## Your assignment
Every line of the listing is to be returned exactly as given.
═══ Supplied records
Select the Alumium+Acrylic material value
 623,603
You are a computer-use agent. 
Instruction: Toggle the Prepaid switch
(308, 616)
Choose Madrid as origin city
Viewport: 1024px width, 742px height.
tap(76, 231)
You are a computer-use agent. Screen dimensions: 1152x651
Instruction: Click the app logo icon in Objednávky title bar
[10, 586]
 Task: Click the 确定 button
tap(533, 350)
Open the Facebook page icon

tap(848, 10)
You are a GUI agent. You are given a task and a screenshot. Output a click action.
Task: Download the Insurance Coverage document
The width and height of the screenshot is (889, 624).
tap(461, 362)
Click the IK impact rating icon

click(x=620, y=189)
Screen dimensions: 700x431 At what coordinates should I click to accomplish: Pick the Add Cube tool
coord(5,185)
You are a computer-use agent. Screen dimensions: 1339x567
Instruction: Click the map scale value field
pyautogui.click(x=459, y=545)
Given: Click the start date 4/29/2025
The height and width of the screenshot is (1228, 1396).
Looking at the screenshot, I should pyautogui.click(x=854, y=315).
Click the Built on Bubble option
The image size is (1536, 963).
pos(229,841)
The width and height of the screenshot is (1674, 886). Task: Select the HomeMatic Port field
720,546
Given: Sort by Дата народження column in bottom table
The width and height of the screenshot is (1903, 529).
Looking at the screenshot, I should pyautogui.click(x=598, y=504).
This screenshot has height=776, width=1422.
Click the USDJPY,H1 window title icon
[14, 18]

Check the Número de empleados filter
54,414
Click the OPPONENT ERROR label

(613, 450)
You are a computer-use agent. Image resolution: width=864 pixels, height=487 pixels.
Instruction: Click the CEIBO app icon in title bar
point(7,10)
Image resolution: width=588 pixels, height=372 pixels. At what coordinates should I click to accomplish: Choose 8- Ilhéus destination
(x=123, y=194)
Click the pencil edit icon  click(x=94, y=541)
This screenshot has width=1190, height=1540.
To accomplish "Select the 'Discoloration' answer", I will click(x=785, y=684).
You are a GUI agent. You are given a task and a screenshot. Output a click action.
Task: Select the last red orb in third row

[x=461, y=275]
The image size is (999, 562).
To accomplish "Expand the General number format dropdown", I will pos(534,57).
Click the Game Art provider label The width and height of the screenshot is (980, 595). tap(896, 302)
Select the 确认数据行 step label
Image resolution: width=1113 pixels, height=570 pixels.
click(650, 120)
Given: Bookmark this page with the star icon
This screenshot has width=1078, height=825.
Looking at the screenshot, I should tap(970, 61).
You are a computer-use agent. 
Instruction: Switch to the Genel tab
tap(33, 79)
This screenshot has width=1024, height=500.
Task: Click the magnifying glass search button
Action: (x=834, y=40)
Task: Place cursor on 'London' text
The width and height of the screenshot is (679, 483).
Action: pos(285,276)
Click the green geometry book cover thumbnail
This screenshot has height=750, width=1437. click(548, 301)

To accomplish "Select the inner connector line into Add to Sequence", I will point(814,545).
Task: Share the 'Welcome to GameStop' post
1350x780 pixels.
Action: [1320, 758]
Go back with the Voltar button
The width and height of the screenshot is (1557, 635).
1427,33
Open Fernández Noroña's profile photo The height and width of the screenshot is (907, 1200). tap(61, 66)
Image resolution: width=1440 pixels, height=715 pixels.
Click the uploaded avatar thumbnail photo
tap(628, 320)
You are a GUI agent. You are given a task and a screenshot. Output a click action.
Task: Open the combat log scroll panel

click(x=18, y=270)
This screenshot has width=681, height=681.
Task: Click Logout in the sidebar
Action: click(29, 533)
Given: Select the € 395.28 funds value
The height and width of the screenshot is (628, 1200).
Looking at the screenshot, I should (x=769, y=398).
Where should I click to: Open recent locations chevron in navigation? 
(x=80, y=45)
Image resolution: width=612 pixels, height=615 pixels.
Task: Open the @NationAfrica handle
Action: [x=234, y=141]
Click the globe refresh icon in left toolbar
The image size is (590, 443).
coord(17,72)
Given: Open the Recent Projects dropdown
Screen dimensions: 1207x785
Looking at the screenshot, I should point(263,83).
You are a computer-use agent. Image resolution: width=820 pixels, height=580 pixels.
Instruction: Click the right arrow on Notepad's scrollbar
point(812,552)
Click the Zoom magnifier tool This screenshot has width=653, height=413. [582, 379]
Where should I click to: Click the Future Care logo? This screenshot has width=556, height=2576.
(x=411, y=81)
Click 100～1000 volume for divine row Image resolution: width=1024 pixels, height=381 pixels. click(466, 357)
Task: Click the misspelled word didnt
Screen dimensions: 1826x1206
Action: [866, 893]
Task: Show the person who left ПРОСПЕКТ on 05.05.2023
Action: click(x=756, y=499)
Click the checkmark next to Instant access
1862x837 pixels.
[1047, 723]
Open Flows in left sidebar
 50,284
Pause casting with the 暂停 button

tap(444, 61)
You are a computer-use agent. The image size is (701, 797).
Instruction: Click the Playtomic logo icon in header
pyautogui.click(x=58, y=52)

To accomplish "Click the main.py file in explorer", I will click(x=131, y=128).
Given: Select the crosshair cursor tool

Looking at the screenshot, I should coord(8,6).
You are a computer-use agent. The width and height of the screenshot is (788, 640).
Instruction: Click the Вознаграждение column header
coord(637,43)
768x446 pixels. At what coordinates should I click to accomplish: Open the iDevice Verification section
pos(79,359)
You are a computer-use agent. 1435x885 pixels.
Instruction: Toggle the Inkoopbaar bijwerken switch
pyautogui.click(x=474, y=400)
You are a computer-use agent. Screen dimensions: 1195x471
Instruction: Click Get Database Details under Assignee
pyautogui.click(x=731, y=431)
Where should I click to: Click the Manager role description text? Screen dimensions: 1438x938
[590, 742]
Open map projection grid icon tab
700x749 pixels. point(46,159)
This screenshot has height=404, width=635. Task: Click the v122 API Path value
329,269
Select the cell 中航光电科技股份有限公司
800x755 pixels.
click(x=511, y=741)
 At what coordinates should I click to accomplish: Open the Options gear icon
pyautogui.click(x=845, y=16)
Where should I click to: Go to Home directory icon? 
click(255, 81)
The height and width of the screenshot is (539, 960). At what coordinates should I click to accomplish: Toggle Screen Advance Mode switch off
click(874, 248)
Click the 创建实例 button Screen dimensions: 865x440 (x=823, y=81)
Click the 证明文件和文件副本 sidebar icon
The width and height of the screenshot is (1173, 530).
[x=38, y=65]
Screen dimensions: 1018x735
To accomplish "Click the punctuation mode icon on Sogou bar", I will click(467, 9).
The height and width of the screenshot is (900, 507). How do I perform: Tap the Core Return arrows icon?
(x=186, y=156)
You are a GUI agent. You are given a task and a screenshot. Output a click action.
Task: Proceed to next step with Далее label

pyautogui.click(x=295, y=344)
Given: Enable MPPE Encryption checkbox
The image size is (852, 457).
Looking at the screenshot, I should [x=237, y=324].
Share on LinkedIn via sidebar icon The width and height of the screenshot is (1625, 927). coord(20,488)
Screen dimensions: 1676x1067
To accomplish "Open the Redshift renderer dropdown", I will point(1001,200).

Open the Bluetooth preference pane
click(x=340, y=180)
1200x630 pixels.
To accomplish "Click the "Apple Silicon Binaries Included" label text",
══════
## Output of the task
Select the Alumium+Acrylic material value
 623,603
You are a computer-use agent. 
Instruction: Toggle the Prepaid switch
(308, 616)
Choose Madrid as origin city
Viewport: 1024px width, 742px height.
tap(76, 231)
You are a computer-use agent. Screen dimensions: 1152x651
Instruction: Click the app logo icon in Objednávky title bar
[10, 586]
 Task: Click the 确定 button
tap(533, 350)
Open the Facebook page icon

tap(848, 10)
You are a GUI agent. You are given a task and a screenshot. Output a click action.
Task: Download the Insurance Coverage document
The width and height of the screenshot is (889, 624).
tap(461, 362)
Click the IK impact rating icon

click(x=620, y=189)
Screen dimensions: 700x431 At what coordinates should I click to accomplish: Pick the Add Cube tool
coord(5,185)
You are a computer-use agent. Screen dimensions: 1339x567
Instruction: Click the map scale value field
pyautogui.click(x=459, y=545)
Given: Click the start date 4/29/2025
The height and width of the screenshot is (1228, 1396).
Looking at the screenshot, I should pyautogui.click(x=854, y=315).
Click the Built on Bubble option
The image size is (1536, 963).
pos(229,841)
The width and height of the screenshot is (1674, 886). Task: Select the HomeMatic Port field
720,546
Given: Sort by Дата народження column in bottom table
The width and height of the screenshot is (1903, 529).
Looking at the screenshot, I should pyautogui.click(x=598, y=504).
This screenshot has height=776, width=1422.
Click the USDJPY,H1 window title icon
[14, 18]

Check the Número de empleados filter
54,414
Click the OPPONENT ERROR label

(613, 450)
You are a computer-use agent. Image resolution: width=864 pixels, height=487 pixels.
Instruction: Click the CEIBO app icon in title bar
point(7,10)
Image resolution: width=588 pixels, height=372 pixels. At what coordinates should I click to accomplish: Choose 8- Ilhéus destination
(x=123, y=194)
Click the pencil edit icon  click(x=94, y=541)
This screenshot has width=1190, height=1540.
To accomplish "Select the 'Discoloration' answer", I will click(x=785, y=684).
You are a GUI agent. You are given a task and a screenshot. Output a click action.
Task: Select the last red orb in third row

[x=461, y=275]
The image size is (999, 562).
To accomplish "Expand the General number format dropdown", I will pos(534,57).
Click the Game Art provider label The width and height of the screenshot is (980, 595). tap(896, 302)
Select the 确认数据行 step label
Image resolution: width=1113 pixels, height=570 pixels.
click(650, 120)
Given: Bookmark this page with the star icon
This screenshot has width=1078, height=825.
Looking at the screenshot, I should tap(970, 61).
You are a computer-use agent. 
Instruction: Switch to the Genel tab
tap(33, 79)
This screenshot has width=1024, height=500.
Task: Click the magnifying glass search button
Action: (x=834, y=40)
Task: Place cursor on 'London' text
The width and height of the screenshot is (679, 483).
Action: pos(285,276)
Click the green geometry book cover thumbnail
This screenshot has height=750, width=1437. click(548, 301)

To accomplish "Select the inner connector line into Add to Sequence", I will point(814,545).
Task: Share the 'Welcome to GameStop' post
1350x780 pixels.
Action: [1320, 758]
Go back with the Voltar button
The width and height of the screenshot is (1557, 635).
1427,33
Open Fernández Noroña's profile photo The height and width of the screenshot is (907, 1200). tap(61, 66)
Image resolution: width=1440 pixels, height=715 pixels.
Click the uploaded avatar thumbnail photo
tap(628, 320)
You are a GUI agent. You are given a task and a screenshot. Output a click action.
Task: Open the combat log scroll panel

click(x=18, y=270)
This screenshot has width=681, height=681.
Task: Click Logout in the sidebar
Action: click(29, 533)
Given: Select the € 395.28 funds value
The height and width of the screenshot is (628, 1200).
Looking at the screenshot, I should (x=769, y=398).
Where should I click to: Open recent locations chevron in navigation? 
(x=80, y=45)
Image resolution: width=612 pixels, height=615 pixels.
Task: Open the @NationAfrica handle
Action: [x=234, y=141]
Click the globe refresh icon in left toolbar
The image size is (590, 443).
coord(17,72)
Given: Open the Recent Projects dropdown
Screen dimensions: 1207x785
Looking at the screenshot, I should point(263,83).
You are a computer-use agent. Image resolution: width=820 pixels, height=580 pixels.
Instruction: Click the right arrow on Notepad's scrollbar
point(812,552)
Click the Zoom magnifier tool This screenshot has width=653, height=413. [582, 379]
Where should I click to: Click the Future Care logo? This screenshot has width=556, height=2576.
(x=411, y=81)
Click 100～1000 volume for divine row Image resolution: width=1024 pixels, height=381 pixels. click(466, 357)
Task: Click the misspelled word didnt
Screen dimensions: 1826x1206
Action: [866, 893]
Task: Show the person who left ПРОСПЕКТ on 05.05.2023
Action: click(x=756, y=499)
Click the checkmark next to Instant access
1862x837 pixels.
[1047, 723]
Open Flows in left sidebar
 50,284
Pause casting with the 暂停 button

tap(444, 61)
You are a computer-use agent. The image size is (701, 797).
Instruction: Click the Playtomic logo icon in header
pyautogui.click(x=58, y=52)

To accomplish "Click the main.py file in explorer", I will click(x=131, y=128).
Given: Select the crosshair cursor tool

Looking at the screenshot, I should coord(8,6).
You are a computer-use agent. The width and height of the screenshot is (788, 640).
Instruction: Click the Вознаграждение column header
coord(637,43)
768x446 pixels. At what coordinates should I click to accomplish: Open the iDevice Verification section
pos(79,359)
You are a computer-use agent. 1435x885 pixels.
Instruction: Toggle the Inkoopbaar bijwerken switch
pyautogui.click(x=474, y=400)
You are a computer-use agent. Screen dimensions: 1195x471
Instruction: Click Get Database Details under Assignee
pyautogui.click(x=731, y=431)
Where should I click to: Click the Manager role description text? Screen dimensions: 1438x938
[590, 742]
Open map projection grid icon tab
700x749 pixels. point(46,159)
This screenshot has height=404, width=635. Task: Click the v122 API Path value
329,269
Select the cell 中航光电科技股份有限公司
800x755 pixels.
click(x=511, y=741)
 At what coordinates should I click to accomplish: Open the Options gear icon
pyautogui.click(x=845, y=16)
Where should I click to: Go to Home directory icon? 
click(255, 81)
The height and width of the screenshot is (539, 960). At what coordinates should I click to accomplish: Toggle Screen Advance Mode switch off
click(874, 248)
Click the 创建实例 button Screen dimensions: 865x440 (x=823, y=81)
Click the 证明文件和文件副本 sidebar icon
The width and height of the screenshot is (1173, 530).
[x=38, y=65]
Screen dimensions: 1018x735
To accomplish "Click the punctuation mode icon on Sogou bar", I will click(467, 9).
The height and width of the screenshot is (900, 507). How do I perform: Tap the Core Return arrows icon?
(x=186, y=156)
You are a GUI agent. You are given a task and a screenshot. Output a click action.
Task: Proceed to next step with Далее label

pyautogui.click(x=295, y=344)
Given: Enable MPPE Encryption checkbox
The image size is (852, 457).
Looking at the screenshot, I should [x=237, y=324].
Share on LinkedIn via sidebar icon The width and height of the screenshot is (1625, 927). coord(20,488)
Screen dimensions: 1676x1067
To accomplish "Open the Redshift renderer dropdown", I will point(1001,200).

Open the Bluetooth preference pane
click(x=340, y=180)
1200x630 pixels.
To accomplish "Click the "Apple Silicon Binaries Included" label text",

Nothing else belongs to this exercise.